Source: World Bank |
Greater openness in China and Russia also translates into higher “opportunity costs” of trade closure, and thus a higher susceptibility to protectionist threats, especially from large, less open, developed countries. This susceptibility, however, is mitigated or enhanced by a country’s trade structure. For instance, Russia is less susceptible due to the EU’s dependence on Russian energy imports, while China’s significant dependence on commodity imports increases its susceptibility. While both China and Russia are significant net importers of agro-products, China’s dependence on fuel and mining imports is very substantial.
More arguably, China’s export profile does not give it a great deal of leverage vis-a-vis other countries, while the geo-graphic concentration – almost 40% of exports go to the US and the EU alone – render it more vulnerable, not least because the EU and the US are significantly less dependent on Chinese imports than China is on exports to the EU and the US. Export processing trade notwithstanding, China is the country most vulnerable among the BRIC countries to trade disruptions (or the threat thereof) on account of trade openness, its labour-intensive export sector and its trade structure.
China’s potential vulnerability is further enhanced by the fact that it, like Russia but unlike Brazil and India, has a more “complicated” relationship with its main trading partners (esp. the US).
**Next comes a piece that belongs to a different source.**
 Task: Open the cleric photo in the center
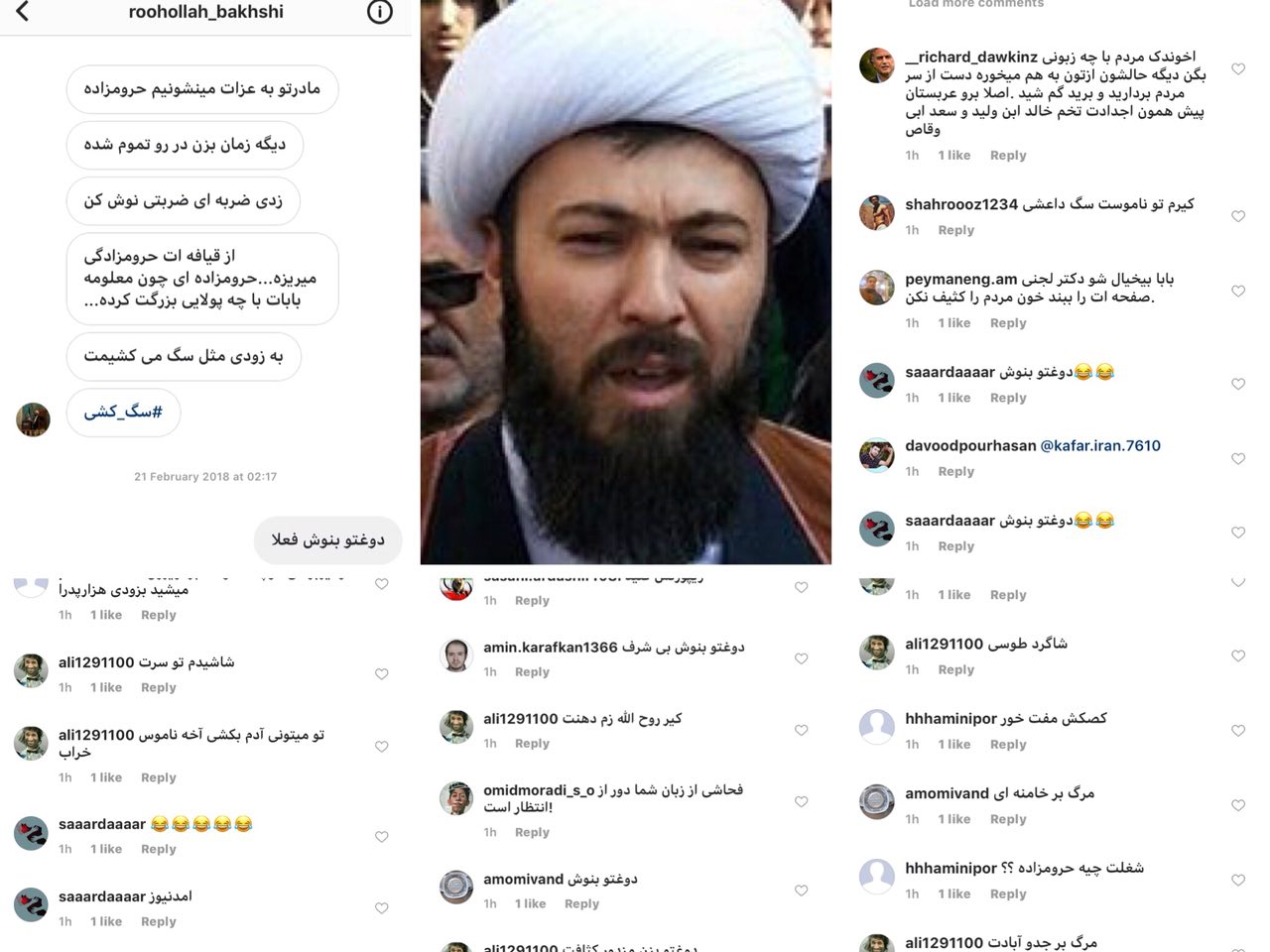(x=626, y=282)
For now, Beijing and Washington are neither “strategic partners” nor “strategic competitors”. Beijing is therefore mindful as regards the potential risks stemming from foreign trade protectionism and commodity dependence. The sense of potential vulnerability is compounded by China’s pursuit of a commodity- and energy-intensive investment- and export-led growth strategy that is highly dependent on commodity imports. Manifest concerns about potential social instability in the event of a trade (disruption) induced economic slowdown will further exacerbate this vulnerability in the eyes of the Chinese government.
Beijing’s significant financial resources may help mitigate somewhat its concerns about economic security, including vis-à-vis Washington. Not surprisingly, however, Beijing is seeking to mitigate commodity supply risk by establishing long-term supply relationships (e.g. loan-oil deals with Brazil and Russia), by supporting the acquisition of natural resource assets by domestic companies (e.g. “going global”) and, more generally, by fostering friendly diplomatic relations with commodity-rich countries (e.g. Africa, Asia). The recent wrangling over iron ore prices and foreign opposition to the acquisition of natural resource assets by Chinese companies will have done nothing to alleviate Beijing’s concerns about economic security. Beijing is fully aware that if push ever came to shove (e.g. Taiwan), China’s trade dependence would be an important source of economic, political and strategic vulnerability, especially vis-à-vis advanced, relatively closed economies (read: the US).
All said, China is the BRIC economy that benefits the most from international trade; but it is also the one most vulnerable in terms of trade protectionism and access to strategically important commodities, its strong international financial position notwithstanding. More so than any other BRIC country, China has an interest in fostering free trade and opposing protectionism. At the same time, Beijing also faces far greater incentives to mitigate and pro-actively manage its trade dependence, especially as regards access to strategically vital natural resources. Maintaining an open trading system and creating a level playing field as regards foreign direct investment will remain a central plank of Chinese economic diplomacy.